Exercise details:
Every line that contains "chart" must be located and copied from the data.

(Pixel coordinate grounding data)
*** Begin section ***

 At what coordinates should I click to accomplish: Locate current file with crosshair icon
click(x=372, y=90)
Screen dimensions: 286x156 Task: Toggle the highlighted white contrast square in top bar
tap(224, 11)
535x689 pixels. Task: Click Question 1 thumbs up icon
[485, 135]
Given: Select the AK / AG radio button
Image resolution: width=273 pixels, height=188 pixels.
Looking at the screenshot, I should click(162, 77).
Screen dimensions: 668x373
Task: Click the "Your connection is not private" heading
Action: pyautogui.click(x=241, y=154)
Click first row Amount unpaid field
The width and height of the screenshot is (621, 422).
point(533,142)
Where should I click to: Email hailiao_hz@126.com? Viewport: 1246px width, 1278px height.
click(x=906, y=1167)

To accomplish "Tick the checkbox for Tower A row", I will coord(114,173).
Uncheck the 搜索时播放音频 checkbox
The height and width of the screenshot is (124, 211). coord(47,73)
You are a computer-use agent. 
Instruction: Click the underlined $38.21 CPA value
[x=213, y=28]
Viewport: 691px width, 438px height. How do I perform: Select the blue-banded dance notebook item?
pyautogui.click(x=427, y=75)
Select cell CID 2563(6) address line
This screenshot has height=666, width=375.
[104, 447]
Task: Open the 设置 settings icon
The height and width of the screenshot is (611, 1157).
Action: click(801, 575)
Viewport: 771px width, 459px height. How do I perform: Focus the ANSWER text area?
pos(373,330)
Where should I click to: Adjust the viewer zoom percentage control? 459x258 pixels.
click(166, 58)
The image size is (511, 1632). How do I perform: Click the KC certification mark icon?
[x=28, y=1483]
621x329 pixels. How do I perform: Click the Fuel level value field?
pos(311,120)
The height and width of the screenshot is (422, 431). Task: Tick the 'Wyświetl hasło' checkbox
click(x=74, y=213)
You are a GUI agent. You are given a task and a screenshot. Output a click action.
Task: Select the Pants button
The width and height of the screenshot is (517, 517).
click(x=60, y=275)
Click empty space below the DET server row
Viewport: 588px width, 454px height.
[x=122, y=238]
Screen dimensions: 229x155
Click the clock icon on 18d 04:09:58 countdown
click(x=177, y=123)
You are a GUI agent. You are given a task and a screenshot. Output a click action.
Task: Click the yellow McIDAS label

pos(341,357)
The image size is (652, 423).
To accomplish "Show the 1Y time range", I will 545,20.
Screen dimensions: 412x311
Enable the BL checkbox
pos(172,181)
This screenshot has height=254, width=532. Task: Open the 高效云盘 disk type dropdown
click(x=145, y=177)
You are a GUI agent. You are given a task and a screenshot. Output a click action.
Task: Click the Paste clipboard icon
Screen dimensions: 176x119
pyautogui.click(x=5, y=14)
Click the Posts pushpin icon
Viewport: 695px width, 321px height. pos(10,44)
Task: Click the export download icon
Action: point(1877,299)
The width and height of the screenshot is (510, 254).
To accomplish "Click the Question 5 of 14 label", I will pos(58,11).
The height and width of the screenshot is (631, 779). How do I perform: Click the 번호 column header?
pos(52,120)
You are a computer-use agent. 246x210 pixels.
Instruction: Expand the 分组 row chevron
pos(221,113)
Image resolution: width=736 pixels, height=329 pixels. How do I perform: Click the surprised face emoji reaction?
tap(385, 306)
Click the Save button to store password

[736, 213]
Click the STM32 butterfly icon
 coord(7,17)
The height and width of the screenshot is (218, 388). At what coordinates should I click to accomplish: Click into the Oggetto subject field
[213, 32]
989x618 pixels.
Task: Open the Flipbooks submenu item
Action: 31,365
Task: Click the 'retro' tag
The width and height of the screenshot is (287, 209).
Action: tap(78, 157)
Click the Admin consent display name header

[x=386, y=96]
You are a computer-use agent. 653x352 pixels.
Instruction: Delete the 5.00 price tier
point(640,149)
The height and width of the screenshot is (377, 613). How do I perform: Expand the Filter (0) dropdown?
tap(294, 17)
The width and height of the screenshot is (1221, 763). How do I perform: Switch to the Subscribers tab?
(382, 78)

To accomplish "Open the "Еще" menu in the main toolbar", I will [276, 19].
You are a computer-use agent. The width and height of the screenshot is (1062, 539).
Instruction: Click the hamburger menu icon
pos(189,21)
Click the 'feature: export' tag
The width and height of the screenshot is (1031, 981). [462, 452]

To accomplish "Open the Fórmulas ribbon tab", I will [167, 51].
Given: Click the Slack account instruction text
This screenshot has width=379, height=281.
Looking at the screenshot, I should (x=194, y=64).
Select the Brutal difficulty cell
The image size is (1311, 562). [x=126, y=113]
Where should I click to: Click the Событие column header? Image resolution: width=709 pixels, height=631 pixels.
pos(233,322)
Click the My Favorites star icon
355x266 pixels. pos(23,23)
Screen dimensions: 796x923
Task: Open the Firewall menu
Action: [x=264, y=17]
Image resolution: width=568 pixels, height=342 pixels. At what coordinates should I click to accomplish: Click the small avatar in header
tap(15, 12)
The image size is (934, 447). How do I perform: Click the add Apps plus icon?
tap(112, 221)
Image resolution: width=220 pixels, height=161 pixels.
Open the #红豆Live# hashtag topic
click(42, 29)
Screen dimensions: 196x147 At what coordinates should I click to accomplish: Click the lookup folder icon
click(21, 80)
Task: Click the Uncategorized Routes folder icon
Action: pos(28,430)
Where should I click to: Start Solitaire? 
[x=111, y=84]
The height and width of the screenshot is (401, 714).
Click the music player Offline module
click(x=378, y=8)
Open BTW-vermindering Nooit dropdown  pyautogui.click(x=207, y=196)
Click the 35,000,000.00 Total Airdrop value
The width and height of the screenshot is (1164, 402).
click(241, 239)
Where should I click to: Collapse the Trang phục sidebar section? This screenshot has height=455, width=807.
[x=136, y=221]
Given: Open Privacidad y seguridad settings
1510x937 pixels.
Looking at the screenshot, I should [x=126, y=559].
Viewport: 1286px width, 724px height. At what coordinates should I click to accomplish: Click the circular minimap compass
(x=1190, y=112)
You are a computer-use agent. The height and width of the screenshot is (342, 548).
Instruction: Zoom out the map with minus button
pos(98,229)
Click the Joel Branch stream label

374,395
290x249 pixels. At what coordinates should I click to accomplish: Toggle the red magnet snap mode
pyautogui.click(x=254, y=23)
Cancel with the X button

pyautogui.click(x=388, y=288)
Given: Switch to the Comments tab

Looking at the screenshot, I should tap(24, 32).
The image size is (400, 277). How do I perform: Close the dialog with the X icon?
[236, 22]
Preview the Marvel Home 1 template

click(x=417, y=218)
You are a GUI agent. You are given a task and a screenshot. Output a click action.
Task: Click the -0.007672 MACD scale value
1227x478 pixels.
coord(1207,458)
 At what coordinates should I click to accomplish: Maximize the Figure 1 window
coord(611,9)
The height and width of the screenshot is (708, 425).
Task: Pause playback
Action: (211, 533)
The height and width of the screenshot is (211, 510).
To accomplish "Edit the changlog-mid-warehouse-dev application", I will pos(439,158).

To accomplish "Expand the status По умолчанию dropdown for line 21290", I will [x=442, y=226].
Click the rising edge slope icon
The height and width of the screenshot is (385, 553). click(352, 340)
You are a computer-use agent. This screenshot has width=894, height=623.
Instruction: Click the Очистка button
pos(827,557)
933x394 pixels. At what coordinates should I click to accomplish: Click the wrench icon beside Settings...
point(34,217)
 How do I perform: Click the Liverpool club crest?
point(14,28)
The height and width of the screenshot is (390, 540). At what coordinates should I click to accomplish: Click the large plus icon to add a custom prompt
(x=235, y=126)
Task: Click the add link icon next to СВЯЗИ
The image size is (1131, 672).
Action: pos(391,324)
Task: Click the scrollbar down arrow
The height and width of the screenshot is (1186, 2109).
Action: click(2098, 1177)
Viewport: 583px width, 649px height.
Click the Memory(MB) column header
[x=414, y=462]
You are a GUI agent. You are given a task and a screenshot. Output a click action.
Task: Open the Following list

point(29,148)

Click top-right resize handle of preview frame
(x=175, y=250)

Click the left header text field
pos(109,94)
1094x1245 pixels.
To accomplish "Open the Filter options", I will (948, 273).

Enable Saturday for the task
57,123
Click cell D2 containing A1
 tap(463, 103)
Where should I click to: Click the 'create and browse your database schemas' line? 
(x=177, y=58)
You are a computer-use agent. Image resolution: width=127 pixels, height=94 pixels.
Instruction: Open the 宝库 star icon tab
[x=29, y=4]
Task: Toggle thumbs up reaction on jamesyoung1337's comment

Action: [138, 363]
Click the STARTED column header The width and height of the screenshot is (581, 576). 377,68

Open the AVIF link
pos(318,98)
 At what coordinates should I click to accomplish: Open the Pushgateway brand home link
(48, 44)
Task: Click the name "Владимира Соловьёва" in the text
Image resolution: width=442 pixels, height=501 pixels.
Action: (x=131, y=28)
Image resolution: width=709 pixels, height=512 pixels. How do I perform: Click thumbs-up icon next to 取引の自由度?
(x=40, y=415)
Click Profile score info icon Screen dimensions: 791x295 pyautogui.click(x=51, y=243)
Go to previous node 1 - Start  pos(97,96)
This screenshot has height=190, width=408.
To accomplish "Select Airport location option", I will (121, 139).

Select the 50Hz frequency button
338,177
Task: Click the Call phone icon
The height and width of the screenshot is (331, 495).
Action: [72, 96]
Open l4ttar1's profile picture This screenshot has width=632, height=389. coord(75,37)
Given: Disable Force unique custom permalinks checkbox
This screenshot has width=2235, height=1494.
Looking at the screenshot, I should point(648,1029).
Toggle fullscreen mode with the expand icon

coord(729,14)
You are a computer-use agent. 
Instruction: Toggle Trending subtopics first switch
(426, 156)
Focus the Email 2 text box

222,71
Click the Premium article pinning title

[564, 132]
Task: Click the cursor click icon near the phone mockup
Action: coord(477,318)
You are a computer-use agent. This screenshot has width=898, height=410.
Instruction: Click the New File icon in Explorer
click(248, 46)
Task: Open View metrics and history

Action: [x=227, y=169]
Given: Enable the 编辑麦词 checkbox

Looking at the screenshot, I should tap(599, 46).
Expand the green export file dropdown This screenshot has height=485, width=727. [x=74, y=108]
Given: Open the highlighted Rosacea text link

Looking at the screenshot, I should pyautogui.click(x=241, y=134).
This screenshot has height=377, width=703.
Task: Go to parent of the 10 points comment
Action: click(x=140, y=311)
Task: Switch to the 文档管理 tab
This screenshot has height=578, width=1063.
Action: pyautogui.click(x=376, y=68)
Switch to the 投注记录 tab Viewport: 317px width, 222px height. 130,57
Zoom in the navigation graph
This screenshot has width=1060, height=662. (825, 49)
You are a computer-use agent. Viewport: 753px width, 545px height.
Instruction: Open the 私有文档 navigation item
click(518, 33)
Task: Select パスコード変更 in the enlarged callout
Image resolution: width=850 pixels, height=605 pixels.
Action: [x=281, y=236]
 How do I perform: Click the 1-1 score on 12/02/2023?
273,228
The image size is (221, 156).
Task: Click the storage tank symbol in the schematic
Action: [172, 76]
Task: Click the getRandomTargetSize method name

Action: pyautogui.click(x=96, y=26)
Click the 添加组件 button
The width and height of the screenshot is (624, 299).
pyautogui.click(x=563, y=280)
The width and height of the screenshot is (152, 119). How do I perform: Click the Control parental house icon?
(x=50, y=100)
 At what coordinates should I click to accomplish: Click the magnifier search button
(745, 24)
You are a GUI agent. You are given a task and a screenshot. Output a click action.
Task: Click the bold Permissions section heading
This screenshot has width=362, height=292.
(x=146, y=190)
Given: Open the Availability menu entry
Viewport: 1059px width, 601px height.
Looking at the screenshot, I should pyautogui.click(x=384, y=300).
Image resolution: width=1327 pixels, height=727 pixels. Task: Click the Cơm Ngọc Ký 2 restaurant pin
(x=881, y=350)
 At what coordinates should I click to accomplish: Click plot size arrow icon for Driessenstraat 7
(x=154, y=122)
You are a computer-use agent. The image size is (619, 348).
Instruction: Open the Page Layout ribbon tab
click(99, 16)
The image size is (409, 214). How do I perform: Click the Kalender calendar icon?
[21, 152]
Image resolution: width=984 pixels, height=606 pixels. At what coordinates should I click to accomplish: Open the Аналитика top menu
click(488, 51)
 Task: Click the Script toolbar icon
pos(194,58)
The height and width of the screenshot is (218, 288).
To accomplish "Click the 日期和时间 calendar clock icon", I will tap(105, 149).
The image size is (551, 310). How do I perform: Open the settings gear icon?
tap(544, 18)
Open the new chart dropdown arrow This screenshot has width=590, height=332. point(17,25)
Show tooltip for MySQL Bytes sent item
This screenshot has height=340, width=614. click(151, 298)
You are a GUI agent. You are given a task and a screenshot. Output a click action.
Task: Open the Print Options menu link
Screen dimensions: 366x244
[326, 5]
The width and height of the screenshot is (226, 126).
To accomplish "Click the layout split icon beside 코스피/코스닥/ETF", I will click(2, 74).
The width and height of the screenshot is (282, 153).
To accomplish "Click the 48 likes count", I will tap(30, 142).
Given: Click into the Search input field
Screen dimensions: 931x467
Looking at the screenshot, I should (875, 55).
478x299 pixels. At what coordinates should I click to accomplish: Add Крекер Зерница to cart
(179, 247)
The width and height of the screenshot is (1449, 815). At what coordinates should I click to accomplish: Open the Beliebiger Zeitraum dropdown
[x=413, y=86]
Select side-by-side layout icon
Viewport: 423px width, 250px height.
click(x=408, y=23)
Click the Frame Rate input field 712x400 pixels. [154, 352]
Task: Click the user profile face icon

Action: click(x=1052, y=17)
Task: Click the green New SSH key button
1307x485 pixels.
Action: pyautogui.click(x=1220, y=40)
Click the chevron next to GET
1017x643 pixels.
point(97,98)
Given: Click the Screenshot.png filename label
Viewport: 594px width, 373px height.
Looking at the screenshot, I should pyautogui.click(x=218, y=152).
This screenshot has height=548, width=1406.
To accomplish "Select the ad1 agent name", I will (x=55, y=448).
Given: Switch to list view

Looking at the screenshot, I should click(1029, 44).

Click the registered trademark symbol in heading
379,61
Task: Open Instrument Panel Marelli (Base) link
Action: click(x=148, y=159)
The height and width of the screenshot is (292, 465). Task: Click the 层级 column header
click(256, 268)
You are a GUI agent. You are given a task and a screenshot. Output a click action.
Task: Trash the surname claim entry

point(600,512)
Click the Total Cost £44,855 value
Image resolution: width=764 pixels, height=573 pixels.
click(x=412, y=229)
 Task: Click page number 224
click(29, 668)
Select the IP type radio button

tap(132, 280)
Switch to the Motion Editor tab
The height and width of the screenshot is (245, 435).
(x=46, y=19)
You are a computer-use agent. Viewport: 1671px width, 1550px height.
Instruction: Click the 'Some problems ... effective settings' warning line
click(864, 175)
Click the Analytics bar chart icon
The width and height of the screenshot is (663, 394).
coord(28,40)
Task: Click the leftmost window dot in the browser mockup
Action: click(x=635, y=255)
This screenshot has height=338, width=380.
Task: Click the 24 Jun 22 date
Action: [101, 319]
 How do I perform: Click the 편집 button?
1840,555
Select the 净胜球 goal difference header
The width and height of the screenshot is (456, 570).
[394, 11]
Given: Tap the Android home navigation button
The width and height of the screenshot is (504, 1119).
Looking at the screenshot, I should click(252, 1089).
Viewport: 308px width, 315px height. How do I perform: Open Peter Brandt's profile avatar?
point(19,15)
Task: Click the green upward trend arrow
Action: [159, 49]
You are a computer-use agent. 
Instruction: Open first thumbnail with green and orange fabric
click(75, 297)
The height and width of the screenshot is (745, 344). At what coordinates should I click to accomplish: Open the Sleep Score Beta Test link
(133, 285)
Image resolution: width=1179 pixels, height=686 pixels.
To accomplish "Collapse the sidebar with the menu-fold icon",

*** End section ***

Solution for this exercise:
Open the new chart dropdown arrow This screenshot has width=590, height=332. point(17,25)
Click the Analytics bar chart icon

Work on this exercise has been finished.